YOUR ASSIGNMENT> Copy each line of the listing where the word "button" can be found.

RECORDED INFORMATION>
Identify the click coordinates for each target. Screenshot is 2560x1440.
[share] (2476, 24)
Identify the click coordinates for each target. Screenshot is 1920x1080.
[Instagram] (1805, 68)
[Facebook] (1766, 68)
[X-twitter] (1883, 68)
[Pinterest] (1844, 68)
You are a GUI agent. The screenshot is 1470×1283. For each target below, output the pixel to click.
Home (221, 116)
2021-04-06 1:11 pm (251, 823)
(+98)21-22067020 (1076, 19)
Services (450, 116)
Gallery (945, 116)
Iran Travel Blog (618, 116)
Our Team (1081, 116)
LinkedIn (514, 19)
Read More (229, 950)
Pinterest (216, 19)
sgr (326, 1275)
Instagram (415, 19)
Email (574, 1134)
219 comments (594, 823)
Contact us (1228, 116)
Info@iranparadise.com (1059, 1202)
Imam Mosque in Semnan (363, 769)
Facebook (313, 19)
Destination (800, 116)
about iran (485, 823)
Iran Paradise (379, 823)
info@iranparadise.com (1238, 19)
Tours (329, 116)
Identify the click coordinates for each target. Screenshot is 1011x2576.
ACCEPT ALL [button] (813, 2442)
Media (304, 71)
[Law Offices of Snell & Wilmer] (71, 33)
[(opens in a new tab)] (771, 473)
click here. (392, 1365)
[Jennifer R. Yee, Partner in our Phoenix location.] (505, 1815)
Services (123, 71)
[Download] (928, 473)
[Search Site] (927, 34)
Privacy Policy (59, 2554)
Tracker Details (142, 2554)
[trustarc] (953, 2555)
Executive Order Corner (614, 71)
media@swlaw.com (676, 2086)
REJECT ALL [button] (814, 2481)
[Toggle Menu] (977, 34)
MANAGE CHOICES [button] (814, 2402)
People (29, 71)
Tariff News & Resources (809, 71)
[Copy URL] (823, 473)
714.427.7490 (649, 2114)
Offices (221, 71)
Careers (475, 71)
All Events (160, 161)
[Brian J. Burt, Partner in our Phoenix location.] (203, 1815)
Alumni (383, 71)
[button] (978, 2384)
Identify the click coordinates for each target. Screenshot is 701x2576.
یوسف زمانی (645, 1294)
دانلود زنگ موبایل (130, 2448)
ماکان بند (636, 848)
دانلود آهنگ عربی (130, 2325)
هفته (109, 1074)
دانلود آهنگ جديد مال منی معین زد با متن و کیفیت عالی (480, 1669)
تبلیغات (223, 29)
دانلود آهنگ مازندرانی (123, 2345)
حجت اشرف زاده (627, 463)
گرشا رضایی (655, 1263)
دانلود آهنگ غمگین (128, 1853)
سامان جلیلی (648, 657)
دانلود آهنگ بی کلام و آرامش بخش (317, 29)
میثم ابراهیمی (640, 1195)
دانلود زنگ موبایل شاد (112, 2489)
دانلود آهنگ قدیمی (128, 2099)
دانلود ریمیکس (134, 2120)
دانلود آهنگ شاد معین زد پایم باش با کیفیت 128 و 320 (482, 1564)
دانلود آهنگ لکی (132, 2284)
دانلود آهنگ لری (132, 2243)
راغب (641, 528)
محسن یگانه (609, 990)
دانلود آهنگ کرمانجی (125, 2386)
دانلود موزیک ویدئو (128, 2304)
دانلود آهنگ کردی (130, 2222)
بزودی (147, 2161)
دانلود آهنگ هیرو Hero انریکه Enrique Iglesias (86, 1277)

RESPONSE AREA>
ACCEPT ALL [button] (813, 2442)
REJECT ALL [button] (814, 2481)
MANAGE CHOICES [button] (814, 2402)
[button] (978, 2384)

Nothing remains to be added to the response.